Au soutien de sa demande, elle fait valoir que du fait du retard pris dans l’exécution des travaux, elle a dû participer à 49 réunions de chantier complémentaires, une prolongation de la location du contener, une augmentation des dépenses d’intérêt commun et du compte prorata ainsi qu’une perte de rendement dans la réalisation des prestations avec augmentation des heures de production ; elle considère que ce retard a constitué un bouleversement dans l’économie du contrat.
Elle expose que la preuve de la faute du maître de l’ouvrage est rapportée par son acceptation du décalage des plannings d’intervention de l’entreprise chargée du lot VRD-Gros-Oeuvre et par son refus de tenir compte des alertes de la SAS BOBION ET JOANIN sur les difficultés posées par cette situation ; elle soutient que le maître de l’ouvrage s’est contenté de demander à l’OPC re recaler le planning pour tenir compte des retards et n’a pris aucune autre mesure pour remédier à ces difficultés, notamment il n’a pas fait appliquer de pénalités de retard.
L’association ADAPEI DES HAUTES PYRÉNÉES s’oppose à cette demande en soulignant que la SAS BOBION ET JOANIN ne verse aux débats aucune pièce justificative de son préjudice.
En l’espèce force est de constater que, outre le fait que la SAS BOBION ET JOANIN se contente de procéder par affirmation et ne produit aucun document à l’appui de ses affirmations susceptible de rapporter la preuve que les retards du chantier sont imputables à des fautes commises par le maître de l’ouvrage, elle ne rapporte pas non plus la preuve de l’étendue de son préjudice puisque, comme l’a justement retenu le tribunal, elle ne produit au soutien de sa demande, qu’un décompte établi par ses soins qui n’a aucune valeur probatoire.

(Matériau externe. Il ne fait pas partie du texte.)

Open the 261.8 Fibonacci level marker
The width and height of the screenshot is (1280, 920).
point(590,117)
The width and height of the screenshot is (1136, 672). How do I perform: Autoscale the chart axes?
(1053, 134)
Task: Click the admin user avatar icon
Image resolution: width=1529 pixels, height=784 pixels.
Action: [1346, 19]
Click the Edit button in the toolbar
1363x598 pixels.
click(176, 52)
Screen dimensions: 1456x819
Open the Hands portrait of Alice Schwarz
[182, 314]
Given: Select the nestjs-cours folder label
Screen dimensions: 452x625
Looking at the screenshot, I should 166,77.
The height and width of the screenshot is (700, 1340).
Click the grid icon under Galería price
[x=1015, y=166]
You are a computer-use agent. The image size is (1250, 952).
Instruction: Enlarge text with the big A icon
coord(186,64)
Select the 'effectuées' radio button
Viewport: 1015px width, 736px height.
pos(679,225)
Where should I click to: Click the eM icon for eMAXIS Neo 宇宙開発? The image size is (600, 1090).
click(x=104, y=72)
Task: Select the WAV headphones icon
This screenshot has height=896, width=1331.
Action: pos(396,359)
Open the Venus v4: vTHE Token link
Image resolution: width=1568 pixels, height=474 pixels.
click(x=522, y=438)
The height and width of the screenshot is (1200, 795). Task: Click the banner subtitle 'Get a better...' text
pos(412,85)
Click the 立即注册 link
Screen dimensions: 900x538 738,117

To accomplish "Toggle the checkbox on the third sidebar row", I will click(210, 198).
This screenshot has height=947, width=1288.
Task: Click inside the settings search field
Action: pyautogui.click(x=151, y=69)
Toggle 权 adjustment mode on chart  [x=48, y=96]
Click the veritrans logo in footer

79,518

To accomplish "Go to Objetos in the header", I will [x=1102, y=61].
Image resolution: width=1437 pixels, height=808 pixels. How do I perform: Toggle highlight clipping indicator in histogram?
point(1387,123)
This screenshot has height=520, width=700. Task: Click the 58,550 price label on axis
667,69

Le jugement qui a rejeté la demande d’indemnisation formée par la SAS BOBION ET JOANIN sera donc confirmé.
3°) Sur les demandes annexes
Le jugement de première instance sera confirmé en ce qui concerne les condamnations au titre de l’article 700 du code de procédure civile et aux dépens.
La SAS BOBION ET JOANIN sera condamnée à payer à l’association ADAPEI DES HAUTES PYRÉNÉES la somme de 3 000,00 euros sur le fondement de l’article 700 du code de procédure civile et sera déboutée de sa demande à ce titre.
La SAS BOBION ET JOANIN sera par ailleurs condamnée aux dépens d’appel.
PAR CES MOTIFS
La Cour, après en avoir délibéré, statuant publiquement, par mise à disposition, par arrêt contradictoire et en dernier ressort,
Confirme en toutes ses dispositions le jugement entrepris,
Constate que la demande de communication de pièces est devenue sans objet,
Y ajoutant,
Condamne la SAS BOBION ET JOANIN à payer à l’association ADAPEI DES HAUTES PYRÉNÉES la somme de 3 000,00 euros sur le fondement de l’article 700 du code de procédure civile,
Déboute la SAS BOBION ET JOANIN de sa demande au titre de l’article 700 du code de procédure civile,
Condamne la SAS BOBION ET JOANIN aux dépens d’appel.
Le présent arrêt a été signé par Mme FAURE, Présidente, et par Mme HAUGUEL, Greffière, auquel la minute de la décision a été remise par la magistrate signataire.